You are here: Home / Wiki / Kb145

Kb145

Emulab FAQ: Testbed Operations: What do I do with nodes in "hwdown"?

Emulab FAQ: Testbed Operations: What do I do with nodes in "hwdown"?

It can happen that the nodes in question were in reloading so long that something bad happened (i.e., the disk image server died).

So you can free all the nodes from the experiment:

	nfree emulab-ops reloading

which has the effect of placing them into reloadpending and then back into reloading to try again. Along the way it ensures that the necessary server daemons are really running.
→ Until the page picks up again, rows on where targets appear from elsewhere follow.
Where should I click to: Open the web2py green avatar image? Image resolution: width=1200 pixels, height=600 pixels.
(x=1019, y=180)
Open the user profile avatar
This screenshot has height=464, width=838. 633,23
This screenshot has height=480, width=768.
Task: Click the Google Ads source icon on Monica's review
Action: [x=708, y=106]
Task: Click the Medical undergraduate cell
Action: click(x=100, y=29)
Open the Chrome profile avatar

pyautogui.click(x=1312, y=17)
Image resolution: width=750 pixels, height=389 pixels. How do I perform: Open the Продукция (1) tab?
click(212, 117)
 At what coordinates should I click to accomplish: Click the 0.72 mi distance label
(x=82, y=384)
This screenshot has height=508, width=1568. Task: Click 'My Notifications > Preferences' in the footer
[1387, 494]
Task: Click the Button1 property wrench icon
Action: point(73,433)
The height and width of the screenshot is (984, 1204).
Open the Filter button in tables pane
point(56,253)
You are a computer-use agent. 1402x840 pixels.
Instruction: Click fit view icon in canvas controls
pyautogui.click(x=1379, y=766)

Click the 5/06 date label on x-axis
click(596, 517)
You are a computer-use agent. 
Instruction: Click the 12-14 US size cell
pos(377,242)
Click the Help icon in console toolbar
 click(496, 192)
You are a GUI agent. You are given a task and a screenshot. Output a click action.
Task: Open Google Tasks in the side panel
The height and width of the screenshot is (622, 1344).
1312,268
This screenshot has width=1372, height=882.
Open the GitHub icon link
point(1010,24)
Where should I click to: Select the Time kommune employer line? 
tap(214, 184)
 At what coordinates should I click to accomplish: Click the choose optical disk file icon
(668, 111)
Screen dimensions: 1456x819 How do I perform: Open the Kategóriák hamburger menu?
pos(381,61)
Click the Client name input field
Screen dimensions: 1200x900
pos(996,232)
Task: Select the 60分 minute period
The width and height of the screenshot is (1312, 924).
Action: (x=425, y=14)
So now 13 of the nodes have reloaded and are free again.

You might also check the nodes in hwdown to see if they can be freed. To have any chance of successfully being reloaded the node must:

  • ping
  • be accessible via ssh

So what I usually do is slogin as root from the boss node (which is "trusted" by all the nodes). If that works and you are in FreeBSD (do "uname") then you can probably nfree the node and it will reload/free just fine.

If the ping fails, you will have to hook up a VGA and/or serial line to see what is happening.

If a node appears to be coming up in Linux when it is in the reloading experiment, it may have a bad PXE boot floppy, try cloning a floppy from another machine and try again.

If a node is in reloading and running FreeBSD, check /tmp/frisbee.out to see what it says. If it shows a bunch of dots, it is probably in the process of reloading (do "ps" to see). If it says something else, there might be a hardware problem.